▶ **Work item**: Copy the lines below exactly, starting at the one with "The image size" and ending at the one with "Task: Expand the Общие папки tree node", and leave out any picture.

▶ **Supplied records**:
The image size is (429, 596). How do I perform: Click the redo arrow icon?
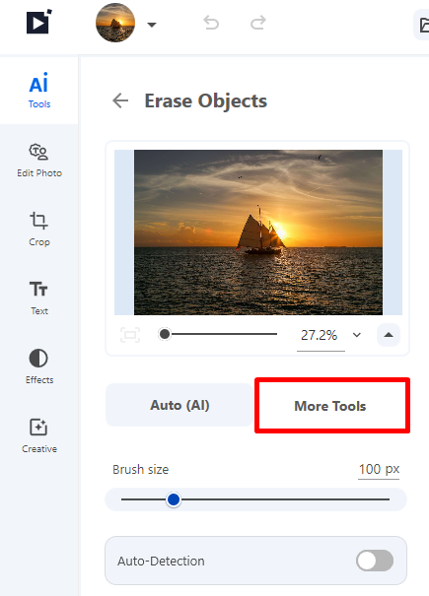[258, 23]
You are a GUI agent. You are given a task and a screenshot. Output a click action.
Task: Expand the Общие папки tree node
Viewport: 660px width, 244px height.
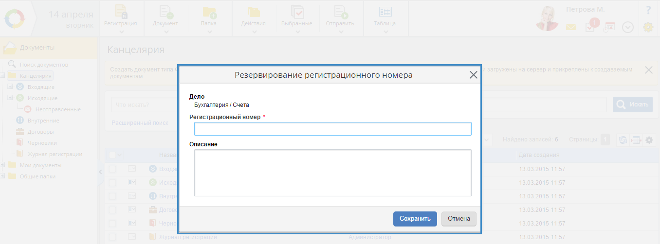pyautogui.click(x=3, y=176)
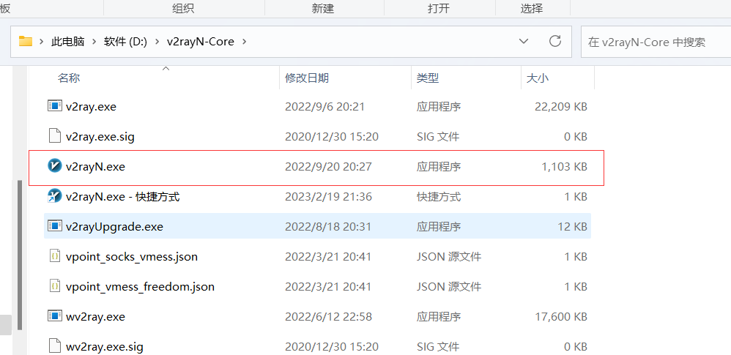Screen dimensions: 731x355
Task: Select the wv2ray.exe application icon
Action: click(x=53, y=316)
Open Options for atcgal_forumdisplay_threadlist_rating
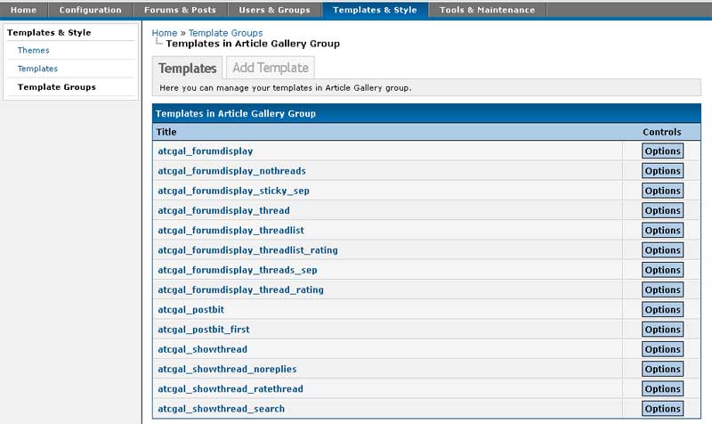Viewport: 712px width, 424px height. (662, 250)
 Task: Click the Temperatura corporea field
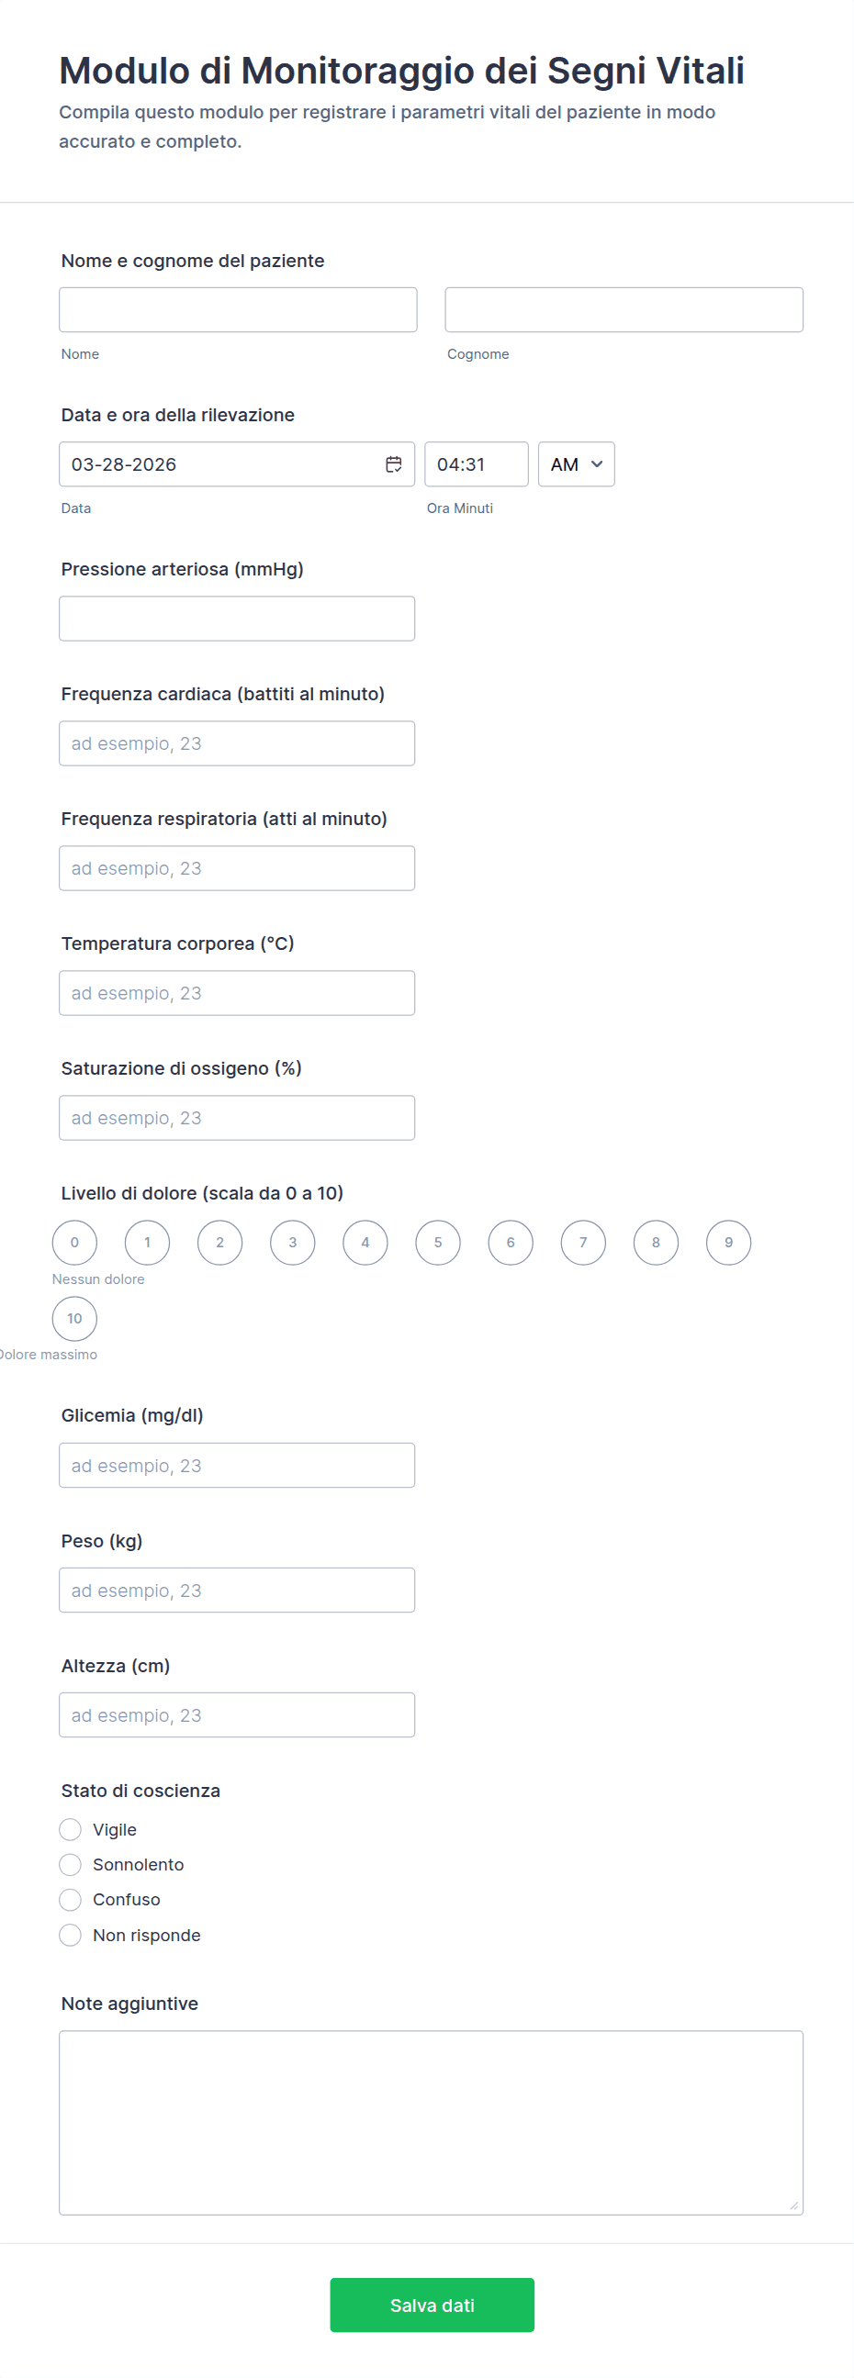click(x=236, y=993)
...
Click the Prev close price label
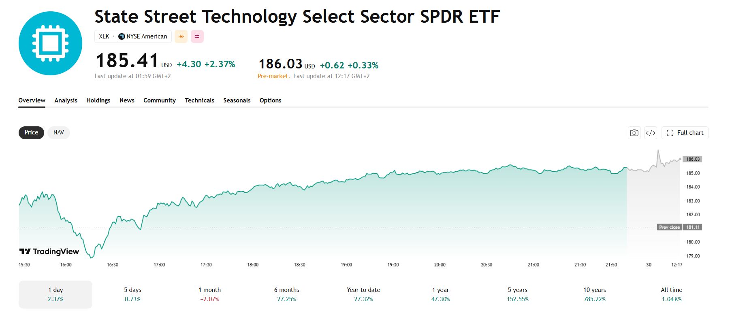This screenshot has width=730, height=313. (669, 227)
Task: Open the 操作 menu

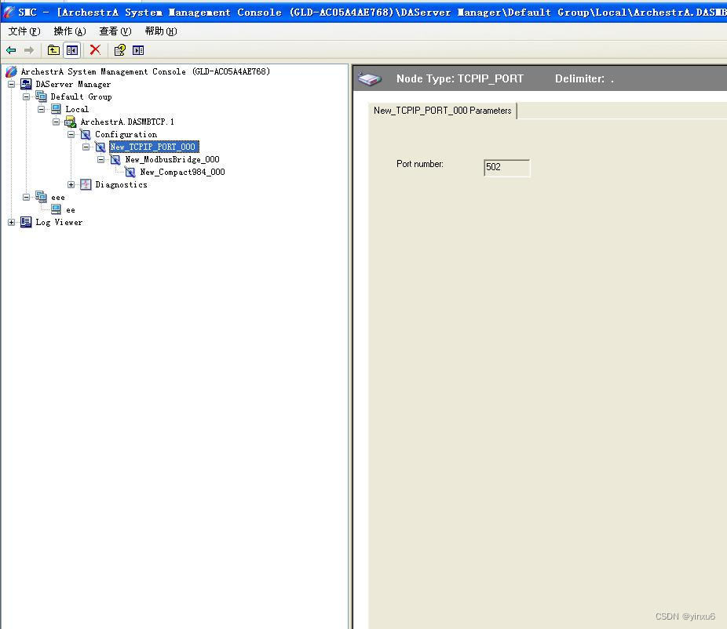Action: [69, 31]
==
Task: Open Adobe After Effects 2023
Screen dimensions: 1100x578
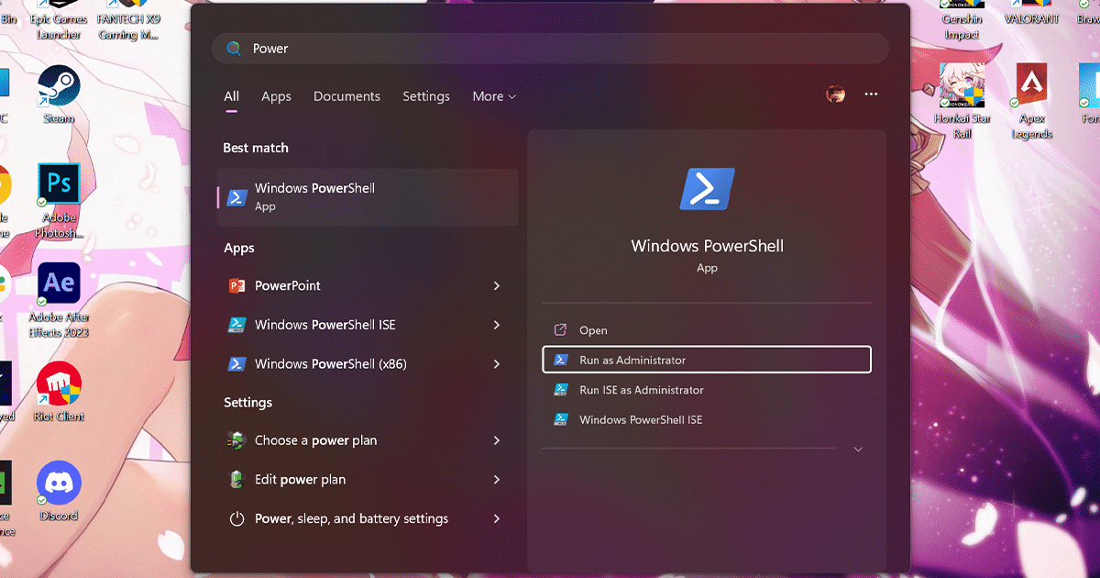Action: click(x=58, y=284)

▶ **Written reply**:
The image size is (429, 596). How do I perform: Click the redo arrow icon?
[258, 23]
You are a GUI agent. You are given a task and a screenshot. Output a click action.
Task: Expand the Общие папки tree node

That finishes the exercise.